Di particolare interesse è il fatto che tale capillarizzazione si produce dapprima e soprattutto attorno alle fibre rapide. In effetti, siamo di fronte al fenomeno contrario a quello ottenibile con un allenamento di resistenza all'affaticamento, in cui la capillarizzazione si manifesta essenzialmente attorno alle fibre lente. Il maggiore sviluppo dei capillari attorno alle fibre rapide causato dalla stimolazione a bassissima frequenza trova giustificazione nel fatto che si tratta di un tipo di lavoro insolito per le fibre rapide. Queste ultime, infatti, durante le contrazioni volontarie non esplicano la loro attività al di sotto dei 30 Hz, e a questa frequenza la contrazione tetanica del muscolo si accompagna a una caduta del flusso sanguigno. Al contrario, quando si stimola un muscolo a bassa frequenza, alle scosse separate si unisce un aumento significativo del flusso sanguigno nel muscolo e tutte le fibre attive, rapide o lente, lavorano alla frequenza imposta dalla stimolazione.
Detto aumento di capillari attorno alle fibre rapide mette a disposizione una maggiore superficie di scambio e di diffusione dell'ossigeno e dei metaboliti. In questo caso, la rifosfatizzazione dell'ADP in ATP e della creatina in fosfocreatina avverrà più rapidamente. La capillarizzazione permette quindi di disporre al momento dello sforzo di un tasso di fosfocreatina più elevato, nonché di ridurre la produzione di acido lattico. In altre parole, la stimolazione a bassissima frequenza, sviluppando il numero dei capillari attorno alle fibre rapide, le rende più resistenti all'affaticamento.

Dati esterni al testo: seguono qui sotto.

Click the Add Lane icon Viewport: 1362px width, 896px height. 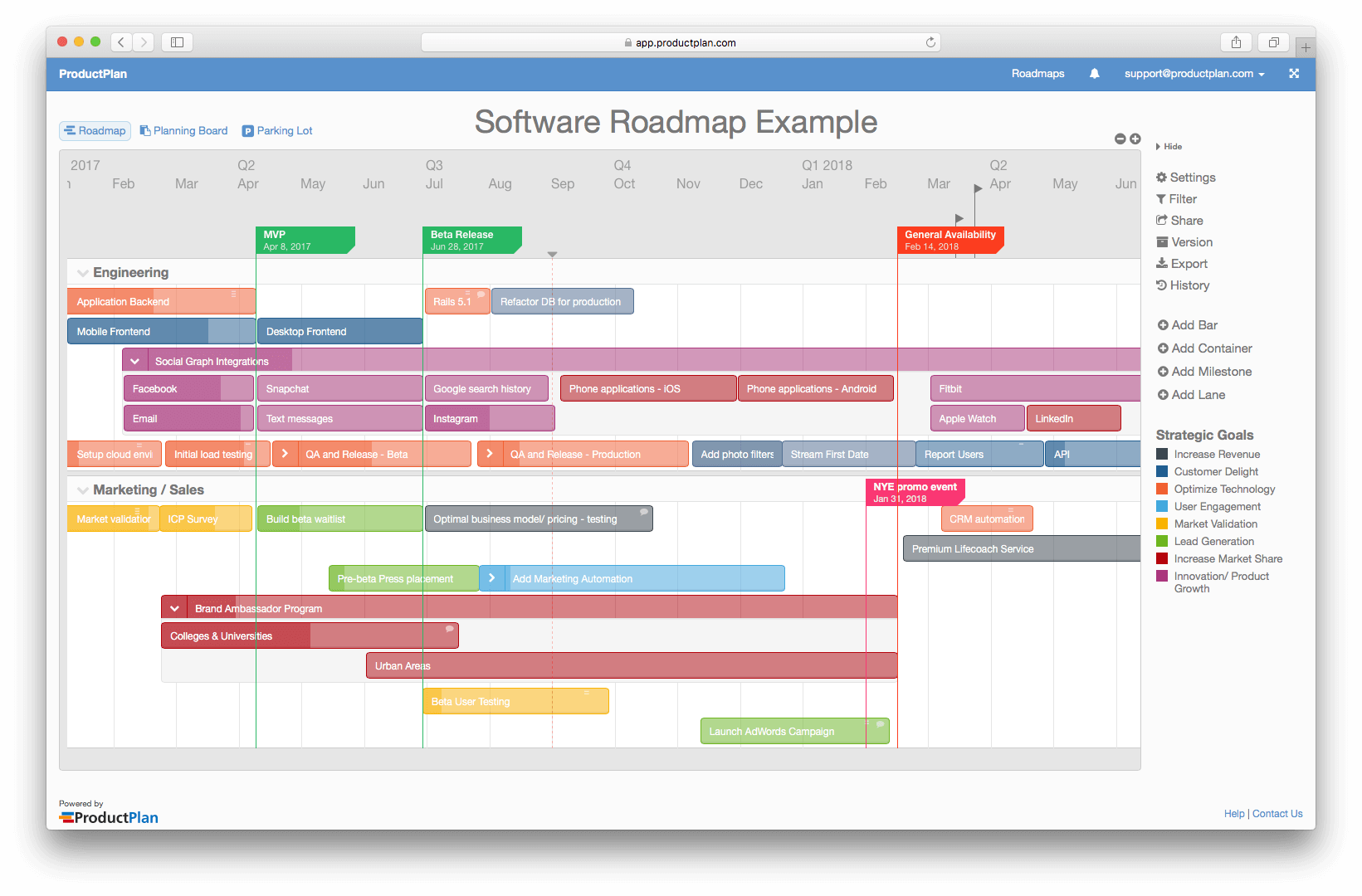click(1161, 394)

Gli studi sugli animali hanno dimostrato che responsabile della capillarizzazione è l'aumento del flusso sanguigno prodotto per mezzo della stimolazione. È infatti l'effetto meccanico legato all'aumento del flusso, causato a sua volta dalla stimolazione, ad indurre lo sviluppo dei capillari. Da ciò si deduce che a un maggiore aumento del flusso sanguigno dovuto alla stimolazione corrisponde un più rapido e ingente sviluppo di capillari. Per questo motivo è stata scelta per il programma Capillarizzazione la frequenza di 8 Hz, indicata dalle rilevazioni di flussometria come quella che produce l'aumento massimo del flusso sanguigno.